- _Supplied text_:
Federal Judge Denies Bond to San Antonio University Student Charged With Enticing Minors into Performing Sexually Explicit Conduct
In San Antonio today, a federal magistrate ordered that a 21-year-old local university student be detained without bond pending trial for allegedly enticing minors into engaging in sexually explicit conduct, announced U.S. Attorney John F. Bash, FBI Special Agent in Charge Christopher Combs and Texas Attorney General Ken Paxton.
During a detention hearing this morning, U.S. Magistrate Judge Richard Farrer ruled that Felipe Jesus Duron of Atascosa, TX, poses a threat to the community and should remain in federal custody while litigation is pending. On October 15, 2019, federal and state authorities arrested Duron based on a federal criminal complaint charging him with enticement of a minor and extortion as well as production, receipt and possession of child pornography.
According to the criminal complaint unsealed today as well as courtroom testimony, since September 2018, Duron has used Internet accessible devices to entice a minor female into sending him nude photographs. Duron then used those photographs to extort the minor, claiming he would release the sexually explicit photographs to her family and friends if she did not provide additional images of sexual activity, including requiring her to enter real time video chat rooms where she was expected to perform sexual acts for adult males.
Upon conviction, the defendant faces up to life in federal prison and a maximum $250,000 fine.
During the hearing, testimony confirmed the presence of additional child victims, male and female. To that note, if you have information about this defendant or his scheme, you are asked to contact the Office of the Attorney General at (512) 475-4565 or the San Antonio FBI at 210-225-6741. Tips can also be submitted online at https://tips.fbi.gov.

- _To-do list_:
1. Reproduce everything in the press release on the bond ruling from "During the hearing, testimony" down to "online at https://tips.fbi.gov.", without any changes.
2. Carry on the press release about the denied bond from the point where it stops.

- _Data lines_:
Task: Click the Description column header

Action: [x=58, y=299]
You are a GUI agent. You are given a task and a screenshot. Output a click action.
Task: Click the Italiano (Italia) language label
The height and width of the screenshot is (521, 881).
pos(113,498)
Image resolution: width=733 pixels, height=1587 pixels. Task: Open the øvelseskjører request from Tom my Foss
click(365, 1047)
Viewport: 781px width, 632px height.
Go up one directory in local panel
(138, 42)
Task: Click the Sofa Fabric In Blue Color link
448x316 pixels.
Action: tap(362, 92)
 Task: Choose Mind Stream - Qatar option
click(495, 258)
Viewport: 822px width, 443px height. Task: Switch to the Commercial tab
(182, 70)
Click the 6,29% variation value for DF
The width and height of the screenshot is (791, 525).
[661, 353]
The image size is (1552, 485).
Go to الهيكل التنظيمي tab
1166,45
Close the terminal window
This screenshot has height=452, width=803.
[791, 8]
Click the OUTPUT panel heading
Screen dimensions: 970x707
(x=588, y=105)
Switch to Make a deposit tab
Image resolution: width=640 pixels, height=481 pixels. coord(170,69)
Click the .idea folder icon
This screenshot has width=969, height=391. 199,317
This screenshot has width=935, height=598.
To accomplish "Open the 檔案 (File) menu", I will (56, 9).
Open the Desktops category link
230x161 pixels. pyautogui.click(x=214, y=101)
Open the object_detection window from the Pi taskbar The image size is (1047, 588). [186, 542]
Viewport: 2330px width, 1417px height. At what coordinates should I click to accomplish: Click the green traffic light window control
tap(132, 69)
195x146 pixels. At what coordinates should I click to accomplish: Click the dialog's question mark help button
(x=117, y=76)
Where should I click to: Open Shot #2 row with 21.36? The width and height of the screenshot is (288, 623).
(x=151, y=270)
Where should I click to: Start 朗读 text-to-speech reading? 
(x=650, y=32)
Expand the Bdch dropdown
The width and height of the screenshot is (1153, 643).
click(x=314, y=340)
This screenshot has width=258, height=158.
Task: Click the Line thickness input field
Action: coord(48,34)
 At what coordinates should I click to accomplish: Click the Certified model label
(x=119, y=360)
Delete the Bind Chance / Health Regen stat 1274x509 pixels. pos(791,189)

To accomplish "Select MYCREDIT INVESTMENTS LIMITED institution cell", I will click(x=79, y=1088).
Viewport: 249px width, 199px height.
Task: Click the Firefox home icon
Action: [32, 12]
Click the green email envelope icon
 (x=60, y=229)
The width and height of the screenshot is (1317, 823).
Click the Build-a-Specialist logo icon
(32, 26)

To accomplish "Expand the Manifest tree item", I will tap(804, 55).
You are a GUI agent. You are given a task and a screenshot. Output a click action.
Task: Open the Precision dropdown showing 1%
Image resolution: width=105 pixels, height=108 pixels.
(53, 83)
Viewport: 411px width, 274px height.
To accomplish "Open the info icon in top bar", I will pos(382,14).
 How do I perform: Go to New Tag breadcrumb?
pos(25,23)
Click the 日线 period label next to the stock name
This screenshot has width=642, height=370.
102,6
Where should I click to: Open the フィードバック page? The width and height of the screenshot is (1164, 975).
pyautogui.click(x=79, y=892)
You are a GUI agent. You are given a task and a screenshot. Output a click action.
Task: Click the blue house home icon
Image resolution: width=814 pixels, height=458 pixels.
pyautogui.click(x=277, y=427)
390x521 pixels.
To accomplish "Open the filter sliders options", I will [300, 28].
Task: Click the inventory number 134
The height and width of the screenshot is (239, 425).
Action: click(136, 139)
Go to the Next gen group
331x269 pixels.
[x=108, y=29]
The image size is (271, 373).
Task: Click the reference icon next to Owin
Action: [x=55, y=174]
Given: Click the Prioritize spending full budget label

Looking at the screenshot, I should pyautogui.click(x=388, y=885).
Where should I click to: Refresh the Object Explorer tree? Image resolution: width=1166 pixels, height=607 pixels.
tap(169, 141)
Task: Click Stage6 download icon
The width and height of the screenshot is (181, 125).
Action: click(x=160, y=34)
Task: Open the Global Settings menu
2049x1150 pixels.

- _Answers for the tasks_:
1.
During the hearing, testimony confirmed the presence of additional child victims, male and female. To that note, if you have information about this defendant or his scheme, you are asked to contact the Office of the Attorney General at (512) 475-4565 or the San Antonio FBI at 210-225-6741. Tips can also be submitted online at https://tips.fbi.gov.

2.
The San Antonio FBI’s Crimes Against Children Task Force and the Texas Attorney General’s Office are conducting this investigation. This case marks the first arrest by a state grant-funded investigation position in the Texas Attorney General’s Office that focuses on sexual coercion.
Assistant U.S. Attorney Bettina Richardson is prosecuting this case on behalf of the government.
It is important to note that a criminal complaint is merely a charge and should not be considered as evidence of guilt. The defendant is presumed innocent until proven guilty in a court of law.
This case was brought as part of Project Safe Childhood, a nationwide initiative to combat the epidemic of child sexual exploitation and abuse launched in May 2006 by the Department of Justice. Led by U.S. Attorneys’ Offices and the Criminal Division’s Child Exploitation and Obscenity Section, Project Safe Childhood marshals federal, state and local resources to better locate, apprehend and prosecute individuals who exploit children via the Internet, as well as to identify and rescue victims. For more information about Project Safe Childhood, please visit www.projectsafechildhood.gov.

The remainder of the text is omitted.